Eric Alauzet défend le gouvernement qui a « préservé l'éducation, la justice et les forces de l'ordre »

Le député Eric Alauzet (EELV) veut prendre de la hauteur : « le chantier est colossal. Il faut le prendre sans tabou, mais sans excès, agir dans la clarté et la justesse, être moins tonitruant dans les déclarations et plus efficace dans l'action... Que les jeunes libèrent leur parole et que les adultes soient à leurs côtés, que chacun où il est puisse intervenir... Je demande un service civique pour les jeunes, mais aussi pour les adultes... Si toute la communauté des adultes ne se mobilise pas, on n'y arrivera pas ». Il s'inscrit en faux contre le « tout sécuritaire » dans le débat sur l'armement : « quand on voit ce que les Américains font du patriot act, je dis prudence, sans déni ni angélisme : l'Assemblée nationale a voté une loi anti-terrorisme avec une nouvelle incrimination permettant l'interpellation avant le passage à l'acte et des actions plus efficaces sur internet ». Il défend le gouvernement qui a « préservé trois domaines : l'éducation, la justice, les forces de l'ordre ».

Ayant beaucoup travaillé le sujet, Danièle Poissenot conclut le débat qu'elle qualifie de « constructif » tout en disant sa « colère » quand on l'accuse d' « affichage et de communication » : « 26 embauches, c'est davantage de présence humaine dans les quartiers.
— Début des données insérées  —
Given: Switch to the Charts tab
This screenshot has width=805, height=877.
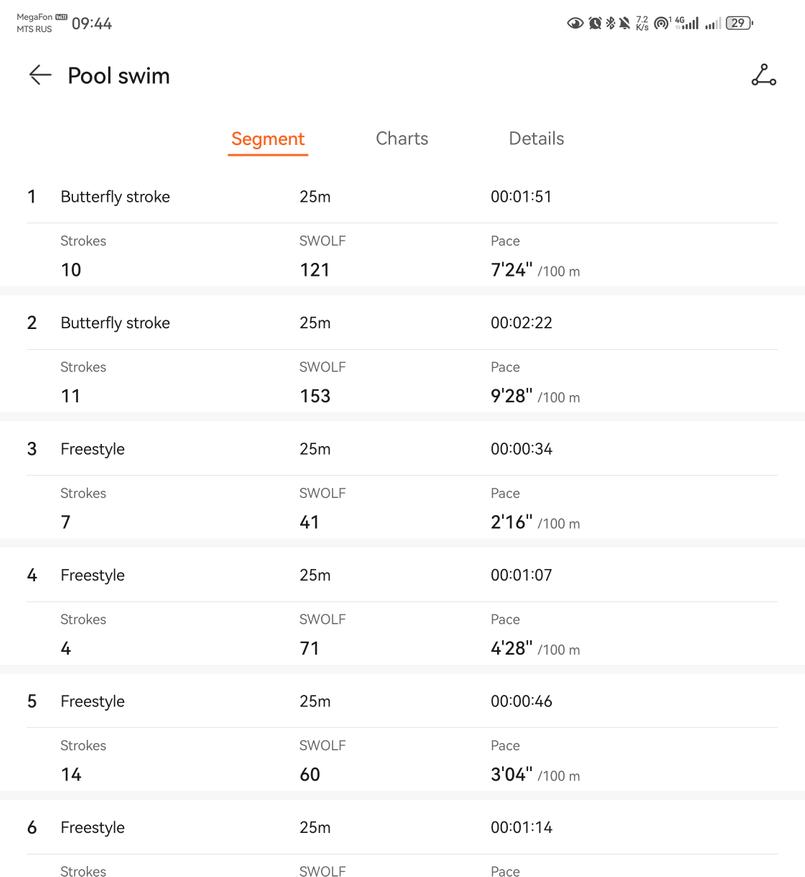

C'était une demande, c'est notre réponse ». Elle s'adresse à la droite : « vous êtes dans l'opposition, ce n'est pas facile pour vous d'approuver ce dossier. Mais il y a de vraies propositions ».

Les deux heures de discussions se terminent sur un « appel à la tolérance pour qu'aucune population ne se sente stigmatisée quel que soit son culte » de Jean-Louis Fousseret.